Once the code creates the SELECT statement, it sends it off to the MySQL server and retrieves the results. If any data records are returned, they are processed within the while() loop.

Inside the while() loop, the program first assigns the retrieved data fields to PHP variables, and then it uses those variables to create a simple link for each recipe:

echo "<a href=\"index.php?content=showrecipe&id=$recipeid\">$title</a><br>\n";
echo "$shortdesc<br><br>\n";

The first echo statement creates a link passing the showrecipe include file name and the recipeid data value. The link uses the title of the recipe as the text. When a Web page visitor clicks the link, the code calls the index.php program using the showrecipe include file in the main cell area, which displays the recipe text.

Following the recipe link, the code displays a short description of the recipe. The finished search results Web page looks like this:

The search results Web page

The search results Web page

That's starting to look pretty professional! And we did it all with just some simple PHP coding.

Chapter 5:
Summary

Today, we discussed searching. Searching requires that you perform an inexact match query on string data fields. You can use the SQL LIKE condition, along with wildcard characters, to perform an inexact match query. The SQL LIKE condition allows you to search long text fields looking for single keywords or phrases.

We also covered how to implement a search engine strategy in your Web applications. We touched on how Internet users expect search engines to work like Google and Yahoo. While we can't duplicate Google's or Yahoo's exact functionality, we can create SQL statements to produce similar results. We saw how to break a search phrase down into the individual word elements and then search a data field for those elements.

Finally, we walked through the PHP code required to implement our search strategy in the Recipe Center application. We used the PHP explode() and implode() functions to help build our SQL query statements from the search phrase words our visitors provide.

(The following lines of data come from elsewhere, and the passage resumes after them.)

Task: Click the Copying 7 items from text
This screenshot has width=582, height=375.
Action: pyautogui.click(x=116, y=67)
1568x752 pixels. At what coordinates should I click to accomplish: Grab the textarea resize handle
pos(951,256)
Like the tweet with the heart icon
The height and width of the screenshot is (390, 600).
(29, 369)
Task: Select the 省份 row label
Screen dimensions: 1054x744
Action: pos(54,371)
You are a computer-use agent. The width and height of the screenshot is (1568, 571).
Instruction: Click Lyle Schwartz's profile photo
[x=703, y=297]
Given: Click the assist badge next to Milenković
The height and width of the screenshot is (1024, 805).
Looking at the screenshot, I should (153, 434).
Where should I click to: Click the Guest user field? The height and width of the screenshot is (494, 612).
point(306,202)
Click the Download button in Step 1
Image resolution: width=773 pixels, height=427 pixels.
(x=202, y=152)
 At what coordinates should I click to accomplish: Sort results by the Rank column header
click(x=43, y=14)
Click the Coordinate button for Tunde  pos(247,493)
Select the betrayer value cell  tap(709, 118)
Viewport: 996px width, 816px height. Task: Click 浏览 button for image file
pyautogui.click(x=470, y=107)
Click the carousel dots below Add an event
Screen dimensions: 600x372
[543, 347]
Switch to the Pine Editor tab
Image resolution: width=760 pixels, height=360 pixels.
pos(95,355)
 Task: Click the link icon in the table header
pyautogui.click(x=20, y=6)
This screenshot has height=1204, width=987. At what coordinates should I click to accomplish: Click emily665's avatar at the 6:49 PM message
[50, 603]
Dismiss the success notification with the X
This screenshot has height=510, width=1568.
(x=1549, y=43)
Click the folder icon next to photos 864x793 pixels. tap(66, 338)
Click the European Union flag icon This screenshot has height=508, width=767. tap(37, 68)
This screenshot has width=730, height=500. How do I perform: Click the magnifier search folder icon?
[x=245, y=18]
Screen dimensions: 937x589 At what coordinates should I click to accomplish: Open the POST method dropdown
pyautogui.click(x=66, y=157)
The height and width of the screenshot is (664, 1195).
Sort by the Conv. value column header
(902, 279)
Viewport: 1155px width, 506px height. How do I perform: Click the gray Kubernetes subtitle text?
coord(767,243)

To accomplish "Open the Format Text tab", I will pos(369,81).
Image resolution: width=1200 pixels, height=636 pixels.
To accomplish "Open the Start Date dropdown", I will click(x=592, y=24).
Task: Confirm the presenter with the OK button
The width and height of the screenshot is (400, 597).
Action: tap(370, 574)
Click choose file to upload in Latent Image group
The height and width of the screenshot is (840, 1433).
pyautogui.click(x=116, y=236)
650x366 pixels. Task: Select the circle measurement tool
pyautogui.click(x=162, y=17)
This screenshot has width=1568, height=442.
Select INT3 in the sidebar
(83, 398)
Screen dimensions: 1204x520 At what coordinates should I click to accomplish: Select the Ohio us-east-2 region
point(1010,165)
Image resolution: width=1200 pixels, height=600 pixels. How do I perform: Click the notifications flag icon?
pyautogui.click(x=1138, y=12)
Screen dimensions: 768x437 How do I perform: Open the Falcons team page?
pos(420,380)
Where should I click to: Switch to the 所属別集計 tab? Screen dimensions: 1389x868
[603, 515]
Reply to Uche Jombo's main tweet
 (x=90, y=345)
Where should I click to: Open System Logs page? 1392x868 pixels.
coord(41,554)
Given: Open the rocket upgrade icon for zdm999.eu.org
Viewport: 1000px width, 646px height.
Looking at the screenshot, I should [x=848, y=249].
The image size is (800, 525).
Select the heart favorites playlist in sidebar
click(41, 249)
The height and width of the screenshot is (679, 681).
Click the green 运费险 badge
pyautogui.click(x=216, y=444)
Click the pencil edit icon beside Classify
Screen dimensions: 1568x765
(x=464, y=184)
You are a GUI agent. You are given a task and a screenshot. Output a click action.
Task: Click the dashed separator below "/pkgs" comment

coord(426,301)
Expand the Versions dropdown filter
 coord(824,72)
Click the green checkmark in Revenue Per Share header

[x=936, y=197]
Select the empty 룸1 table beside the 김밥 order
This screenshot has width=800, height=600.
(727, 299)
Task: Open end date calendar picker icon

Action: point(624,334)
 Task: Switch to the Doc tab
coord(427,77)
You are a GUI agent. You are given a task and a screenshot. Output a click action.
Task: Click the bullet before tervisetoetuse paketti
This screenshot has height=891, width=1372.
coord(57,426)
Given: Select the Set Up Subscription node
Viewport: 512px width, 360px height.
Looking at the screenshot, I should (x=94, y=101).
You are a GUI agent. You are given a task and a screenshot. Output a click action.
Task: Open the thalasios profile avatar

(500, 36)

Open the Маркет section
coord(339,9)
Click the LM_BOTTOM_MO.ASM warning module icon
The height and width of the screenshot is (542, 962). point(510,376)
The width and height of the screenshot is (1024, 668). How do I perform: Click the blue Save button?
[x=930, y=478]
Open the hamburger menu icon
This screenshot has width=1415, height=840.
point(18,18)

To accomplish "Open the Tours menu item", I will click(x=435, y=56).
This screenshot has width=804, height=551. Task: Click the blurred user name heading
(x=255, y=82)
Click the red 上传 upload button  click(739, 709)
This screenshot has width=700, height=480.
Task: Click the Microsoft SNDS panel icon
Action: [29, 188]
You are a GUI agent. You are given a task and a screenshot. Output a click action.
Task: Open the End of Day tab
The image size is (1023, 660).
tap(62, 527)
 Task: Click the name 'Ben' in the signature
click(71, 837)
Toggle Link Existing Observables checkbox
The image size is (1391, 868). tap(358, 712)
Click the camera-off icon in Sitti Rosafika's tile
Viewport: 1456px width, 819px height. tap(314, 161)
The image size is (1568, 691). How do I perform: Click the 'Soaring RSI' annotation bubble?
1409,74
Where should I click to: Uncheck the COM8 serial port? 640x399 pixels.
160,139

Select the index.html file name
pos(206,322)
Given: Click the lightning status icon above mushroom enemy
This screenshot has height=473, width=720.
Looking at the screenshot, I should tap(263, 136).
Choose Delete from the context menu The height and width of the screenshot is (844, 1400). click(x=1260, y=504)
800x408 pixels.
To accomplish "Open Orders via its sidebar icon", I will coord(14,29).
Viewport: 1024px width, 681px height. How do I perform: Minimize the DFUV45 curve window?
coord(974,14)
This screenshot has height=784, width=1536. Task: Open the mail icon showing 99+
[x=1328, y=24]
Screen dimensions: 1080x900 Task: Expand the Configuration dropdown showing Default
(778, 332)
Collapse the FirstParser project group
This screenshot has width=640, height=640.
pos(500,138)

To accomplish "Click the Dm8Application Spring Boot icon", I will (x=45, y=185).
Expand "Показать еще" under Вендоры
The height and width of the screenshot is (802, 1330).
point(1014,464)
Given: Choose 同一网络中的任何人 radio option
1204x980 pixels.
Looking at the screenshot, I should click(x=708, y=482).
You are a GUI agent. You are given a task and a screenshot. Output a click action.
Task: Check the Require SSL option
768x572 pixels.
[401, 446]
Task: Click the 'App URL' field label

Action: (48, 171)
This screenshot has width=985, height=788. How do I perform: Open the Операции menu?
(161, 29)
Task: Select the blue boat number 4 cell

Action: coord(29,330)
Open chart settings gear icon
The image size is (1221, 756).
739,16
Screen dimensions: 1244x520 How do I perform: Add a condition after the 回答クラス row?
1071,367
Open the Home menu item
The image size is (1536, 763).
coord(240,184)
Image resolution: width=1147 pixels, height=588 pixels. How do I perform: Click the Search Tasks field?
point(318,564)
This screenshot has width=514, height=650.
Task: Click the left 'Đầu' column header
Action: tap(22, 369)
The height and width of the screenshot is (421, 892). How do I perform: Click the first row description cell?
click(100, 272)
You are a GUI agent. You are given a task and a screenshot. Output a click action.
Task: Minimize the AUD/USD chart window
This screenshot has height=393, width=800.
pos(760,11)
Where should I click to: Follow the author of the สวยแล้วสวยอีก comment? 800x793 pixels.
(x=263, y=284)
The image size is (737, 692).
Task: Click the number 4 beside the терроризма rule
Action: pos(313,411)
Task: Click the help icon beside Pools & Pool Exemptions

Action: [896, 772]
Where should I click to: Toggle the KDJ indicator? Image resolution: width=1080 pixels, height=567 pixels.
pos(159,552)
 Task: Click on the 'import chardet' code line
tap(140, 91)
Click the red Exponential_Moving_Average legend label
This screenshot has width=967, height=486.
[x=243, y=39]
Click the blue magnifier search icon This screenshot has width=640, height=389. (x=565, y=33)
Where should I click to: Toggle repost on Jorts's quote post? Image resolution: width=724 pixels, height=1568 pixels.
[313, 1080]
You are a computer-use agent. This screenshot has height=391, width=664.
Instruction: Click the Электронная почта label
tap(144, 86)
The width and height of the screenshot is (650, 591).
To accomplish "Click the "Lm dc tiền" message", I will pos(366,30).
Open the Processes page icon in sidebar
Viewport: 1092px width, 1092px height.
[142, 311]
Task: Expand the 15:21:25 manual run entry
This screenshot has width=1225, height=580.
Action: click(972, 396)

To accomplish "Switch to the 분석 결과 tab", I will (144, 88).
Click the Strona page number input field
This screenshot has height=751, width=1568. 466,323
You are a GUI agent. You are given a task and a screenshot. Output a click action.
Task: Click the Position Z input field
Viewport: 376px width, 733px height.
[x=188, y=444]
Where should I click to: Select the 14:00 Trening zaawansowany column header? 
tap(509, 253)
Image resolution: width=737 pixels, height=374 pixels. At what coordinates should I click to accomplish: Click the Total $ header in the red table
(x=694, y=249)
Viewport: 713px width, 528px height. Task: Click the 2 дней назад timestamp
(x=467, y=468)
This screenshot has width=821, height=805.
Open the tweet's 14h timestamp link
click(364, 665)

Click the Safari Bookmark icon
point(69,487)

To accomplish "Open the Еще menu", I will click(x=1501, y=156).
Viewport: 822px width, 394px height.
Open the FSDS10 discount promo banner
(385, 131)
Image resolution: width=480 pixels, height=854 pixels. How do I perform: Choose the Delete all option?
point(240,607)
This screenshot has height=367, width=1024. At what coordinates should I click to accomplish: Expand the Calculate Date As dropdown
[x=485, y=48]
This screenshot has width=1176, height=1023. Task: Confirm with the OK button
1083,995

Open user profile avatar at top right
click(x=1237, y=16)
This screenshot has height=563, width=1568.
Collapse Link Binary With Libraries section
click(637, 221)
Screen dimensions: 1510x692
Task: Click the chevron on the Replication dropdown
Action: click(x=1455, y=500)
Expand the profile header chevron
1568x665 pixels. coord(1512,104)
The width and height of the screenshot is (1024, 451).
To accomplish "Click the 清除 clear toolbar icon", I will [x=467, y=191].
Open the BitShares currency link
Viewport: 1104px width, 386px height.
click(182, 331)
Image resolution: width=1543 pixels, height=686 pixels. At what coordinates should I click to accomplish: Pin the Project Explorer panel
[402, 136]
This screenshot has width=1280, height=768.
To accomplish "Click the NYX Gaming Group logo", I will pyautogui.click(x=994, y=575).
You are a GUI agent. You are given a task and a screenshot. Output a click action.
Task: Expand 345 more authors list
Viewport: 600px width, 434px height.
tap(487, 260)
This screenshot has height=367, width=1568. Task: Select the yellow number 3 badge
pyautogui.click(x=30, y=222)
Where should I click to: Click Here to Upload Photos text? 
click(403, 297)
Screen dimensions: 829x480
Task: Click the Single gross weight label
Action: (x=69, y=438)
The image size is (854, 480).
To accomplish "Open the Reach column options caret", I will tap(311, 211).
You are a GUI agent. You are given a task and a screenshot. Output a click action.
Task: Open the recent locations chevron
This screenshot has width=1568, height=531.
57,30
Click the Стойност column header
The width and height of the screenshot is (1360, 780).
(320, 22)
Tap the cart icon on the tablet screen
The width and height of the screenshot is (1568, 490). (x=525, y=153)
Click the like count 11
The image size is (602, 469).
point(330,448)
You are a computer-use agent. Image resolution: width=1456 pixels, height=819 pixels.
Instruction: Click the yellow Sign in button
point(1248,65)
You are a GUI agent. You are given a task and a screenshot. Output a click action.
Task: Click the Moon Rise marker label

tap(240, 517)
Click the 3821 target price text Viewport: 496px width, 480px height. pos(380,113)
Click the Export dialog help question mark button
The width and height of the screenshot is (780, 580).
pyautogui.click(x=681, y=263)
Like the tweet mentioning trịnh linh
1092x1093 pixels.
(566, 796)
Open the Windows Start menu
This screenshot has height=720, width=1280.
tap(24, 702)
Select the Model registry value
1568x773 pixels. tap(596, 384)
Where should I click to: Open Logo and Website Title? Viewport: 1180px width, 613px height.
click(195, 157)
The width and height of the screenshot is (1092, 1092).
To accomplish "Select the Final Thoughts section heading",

Things are looking pretty good for our Recipe Center. We've incorporated lots of functionality that commercial sites use, giving our Web site a professional look and feel. In the next lesson, we'll examine how to implement printing in our application. This is another area where visitors expect a certain behavior based on how commercial Web sites operate. In Lesson 8, we'll make sure we don't disappoint them.


Supplementary Material



The Anatomy of a Search Engine
http://infolab.stanford.edu/~backrub/google.html
If you're into math, check out this paper describing some of the math behind how Google produces Web page rankings in its search engine.

Search Engine Roundtable
http://www.seroundtable.com/
This is a forum that follows new developments in the search engine world.

FAQs


Q: Is there a limit to how many keywords you can add to the SQL SELECT statement using the AND LIKE condition?

A: Yes, there is a limit to the total length of an SQL statement in MySQL. By default, the total size of an SQL statement is limited to 64 KB. Since each character takes one byte, this gives you over 64,000 characters in your SQL statement! I'm not sure I want to see a 64,000 character SQL SELECT statement, but you can do it if you need to.


Q: Can I implement a more advanced algorithm for searching in the Recipe Center application?

A: Of course, you can modify the application to your heart's content. If you come up with a more imaginative algorithm, please share it in the Discussion Area for the rest of us to play with (unless, of course, you plan on patenting your creation).


Assignment


Learning how to write good search SQL code requires practice and experience. Today's assignment will give you some.

Start the phpMyAdmin tool, select the recipes database, and try writing various search SQL SELECT statements using the LIKE condition patterns. Try writing your SELECT statement to search for the search keywords in other data fields, such as the shortdesc, ingredients, or even the directions data fields.

Does which data field you choose affect how long the queries take? (You might have to enter a lot of data records before you notice much of a difference.)